Speaking to reporters across the street from Hartford Correctional Center, AFSCME Locals 1565 and 387 presidents Luke Leone and Lisamarie Fontano said they filed an injunction two weeks ago in Hartford Superior Court to reverse the closure of Bergin Correctional Institution in Mansfield.

-Click to read about the injunction

Bergin, which housed around 900 inmates last year, was the most recent prison closure in Connecticut. It followed J.B. Gates Correctional Institution in Niantic, which shut its doors in June. The state also plans to close Enfield Correctional Institution in October.

Closing prisons requires the state to move inmates into other facilities and creates overcrowding, they said.

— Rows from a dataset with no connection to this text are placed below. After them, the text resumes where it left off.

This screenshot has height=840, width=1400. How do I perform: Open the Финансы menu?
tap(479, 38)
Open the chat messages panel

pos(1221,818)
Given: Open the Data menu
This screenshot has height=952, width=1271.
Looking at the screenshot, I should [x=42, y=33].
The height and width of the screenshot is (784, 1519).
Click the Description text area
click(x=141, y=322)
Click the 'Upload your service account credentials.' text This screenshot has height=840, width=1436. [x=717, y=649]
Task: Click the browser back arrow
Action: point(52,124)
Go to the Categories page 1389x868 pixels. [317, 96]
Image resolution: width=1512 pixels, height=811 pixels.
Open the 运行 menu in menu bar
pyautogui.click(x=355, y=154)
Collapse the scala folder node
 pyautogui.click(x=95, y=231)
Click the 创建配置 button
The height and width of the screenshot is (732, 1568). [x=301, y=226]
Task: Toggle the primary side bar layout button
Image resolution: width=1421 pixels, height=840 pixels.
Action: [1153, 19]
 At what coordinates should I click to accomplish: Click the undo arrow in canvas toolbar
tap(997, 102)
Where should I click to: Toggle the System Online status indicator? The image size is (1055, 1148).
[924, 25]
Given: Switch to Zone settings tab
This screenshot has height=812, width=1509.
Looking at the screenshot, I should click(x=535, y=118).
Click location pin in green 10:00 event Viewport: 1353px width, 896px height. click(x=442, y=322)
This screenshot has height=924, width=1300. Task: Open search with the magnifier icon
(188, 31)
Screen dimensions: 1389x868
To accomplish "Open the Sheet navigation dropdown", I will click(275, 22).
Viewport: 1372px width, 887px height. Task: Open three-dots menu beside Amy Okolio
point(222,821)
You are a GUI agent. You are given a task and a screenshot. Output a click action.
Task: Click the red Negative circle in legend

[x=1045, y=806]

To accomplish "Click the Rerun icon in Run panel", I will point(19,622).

Currently there are 870 inmates statewide whose living arrangements are classified as non-conventional, meaning they aren’t housed in a way the facility was designed for, Fontano said. At one point since prisons began closing that number was up to 920, she said.

“They put those inmates [from Bergin] in non-conventional housing. They’re on the floors, they’re in gymnasiums, it’s a safety concern,” Leone said.

The overcrowding has caused dangerous incidents, he said. Garner Correctional Institute officers had to take 15 inmates to one shower unit and a fight broke out that sent six staff members to the hospital, Leone said.

In another incident, Leone said an inmate with a mental health status of level five, considered dangerous, had his status downgraded to a level three because there weren’t enough level five beds.

“He went to Osborne [Correctional Institution] and tried to kill his cellmate,” he said. “That happened two weeks ago and that was due to overcrowding because they didn’t have the bed space at a level five mental health facility for him so they downgraded him.”

Fontano said there are more incidents of inmates attacking each other.

“When you cause stress to the inmates they’re only going react a certain way. When they’re uncomfortable they behave the way they choose to behave,” she said.

Gov. Dannel P. Malloy’s undersecretary for criminal justice, Mike Lawlor said the DOC’s statistics just don’t support the unions’ claims. Generally the number of inmates at each of the state’s prisons are about where they were at this time last year, he said. The number of inmates at Hartford CC, where the press conference was held, has been near identical at this time going on four years, he said.

Leone and Fontano said that no inmate should be sleeping in non-conventional housing. If there is space in closed down facilities, the beds should be utilized, they said.

But Lawlor said that’s not realistic given the state’s financial crisis. Crime statistics, from arrest to incarceration, have been trending downward at a faster rate than anyone expected and it doesn’t make sense to be opening more prisons, he said.

“This is a very real trend combined with a very real budget crisis,” he said.

Besides, the inmates in non-conventional housing are pre-trial inmates, an unpredictable population, whose numbers seesaw regularly, he said.

“If we get a 60 person uptick every summer, you want us to open a prison for that?” Lawlor said.

He said the stats also don’t support the unions’ assertion that violence in the prisons have increased since the state began closing prisons. Inmate assaults are down 62 percent from 10 years ago and 25 percent since last year, according to the DOC.

Assaults on staff are down 34 percent from last year and 55 percent from 10 years ago. The only classification of incidents which the DOC tracks that has increased since last year was inmate suicides, which hopped from two to five. Ten years ago there were also five suicides.

Fontano said that not all incidents actually result in a report being filed so some aren’t tracked. Some prisoners, knowing they will likely be assigned non-conventional housing, have taken to refusing the housing, preferring instead to be put in segregation where they know they will have a bed, she said.

She and Leone described the situation as a recipe for disaster, which encourages inmates to act out to get a bed.

The state reopened an annex of Gates which now houses inmates under the administration of York Correctional Institute. Leone said that was supposed to be a temporary arrangement to hold 230 inmates. The count is now up to around 658, Fontano said.

“It’s a facility that they basically re-opened to alleviate the overcrowding but they still need to open up another one,” Leone said.

Lawlor said that won’t be necessary. The DOC inmate population is projected to continue to drop. That’s been the case even though fewer people are being accepted into early release programs than in previous years, he said.

When programs recently approved by the legislature like earned risk reduction credits, designed to free some inmates early,  go into effect in October it will drive the population even lower, he said.

Leone said the new programs won’t make Connecticut any safer.

“I don’t think there’s that many inmates that can go out on the street. Do you really want that many inmates, 1,000 or more, walking the street? It’s just begging for another Cheshire incident,” he said.

Fontano added, “If the recipe for disaster doesn’t happen within the confines of the walls it will be happening outside the walls.”